▶ **Task requirements**: Only the lines from the one containing "فال حافظ (490, 2427)" through the last line below should be written out, exactly and with both ends kept.

========================================

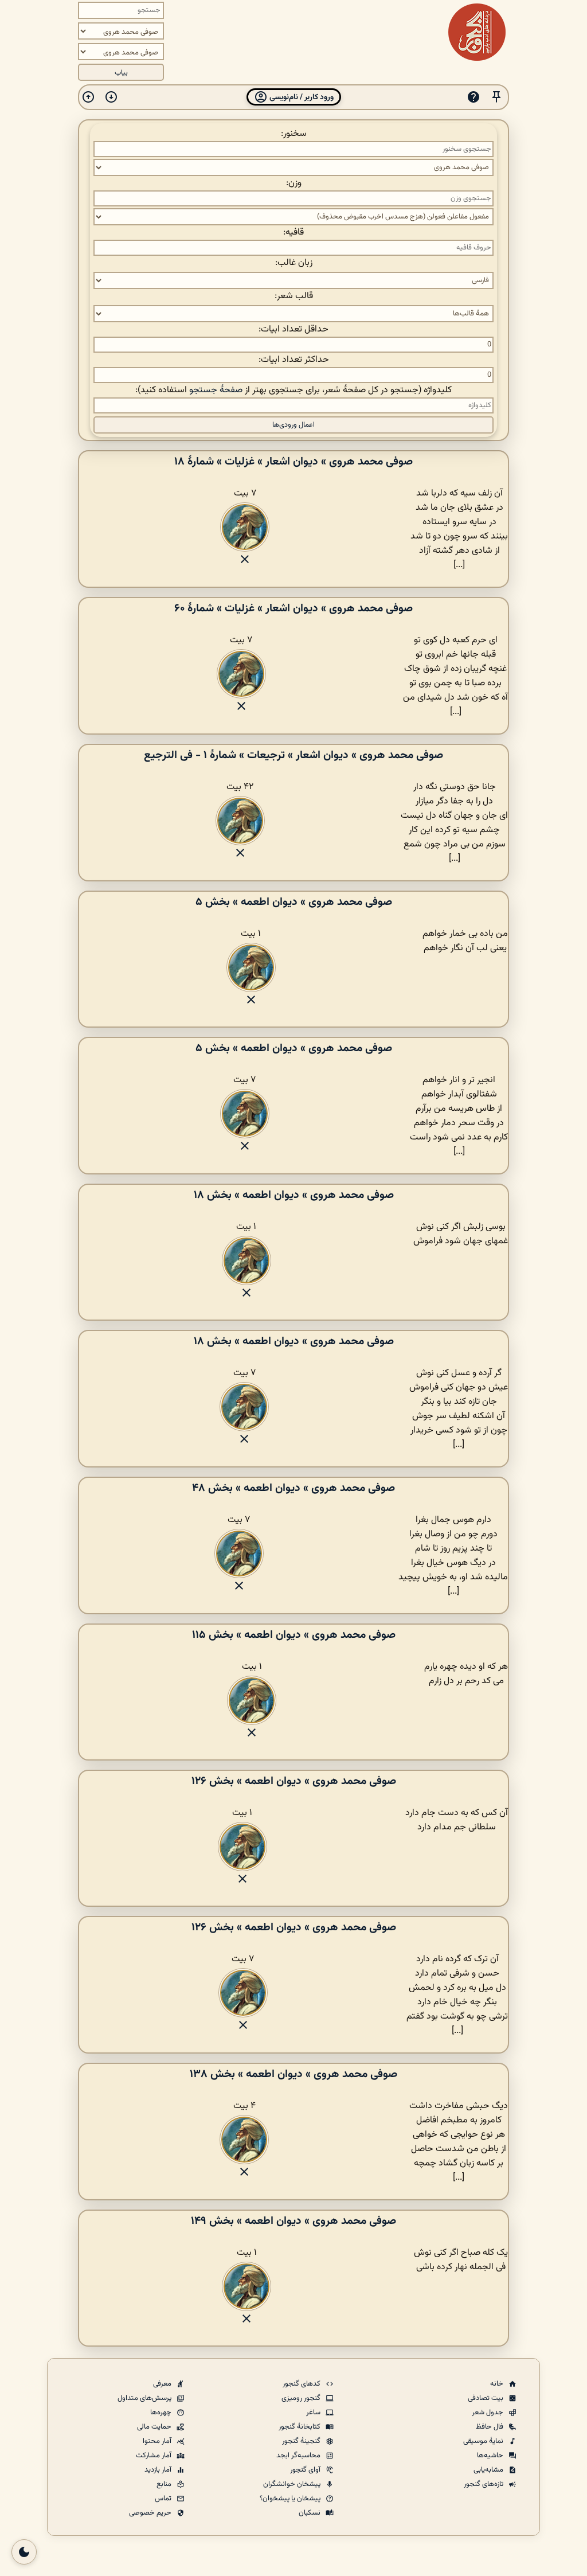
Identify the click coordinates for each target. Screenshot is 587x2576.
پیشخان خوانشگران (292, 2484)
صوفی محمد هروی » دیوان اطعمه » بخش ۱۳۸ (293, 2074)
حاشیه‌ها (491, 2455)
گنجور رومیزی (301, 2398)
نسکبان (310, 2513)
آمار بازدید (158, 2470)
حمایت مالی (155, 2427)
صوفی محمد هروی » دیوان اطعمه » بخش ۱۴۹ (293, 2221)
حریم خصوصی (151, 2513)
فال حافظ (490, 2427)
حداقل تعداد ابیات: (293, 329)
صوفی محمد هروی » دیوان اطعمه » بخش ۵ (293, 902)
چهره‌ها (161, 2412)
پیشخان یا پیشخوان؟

========================================

▶ **Response**:
فال حافظ (490, 2427)
حداقل تعداد ابیات: (293, 329)
صوفی محمد هروی » دیوان اطعمه » بخش ۵ (293, 902)
چهره‌ها (161, 2412)
پیشخان یا پیشخوان؟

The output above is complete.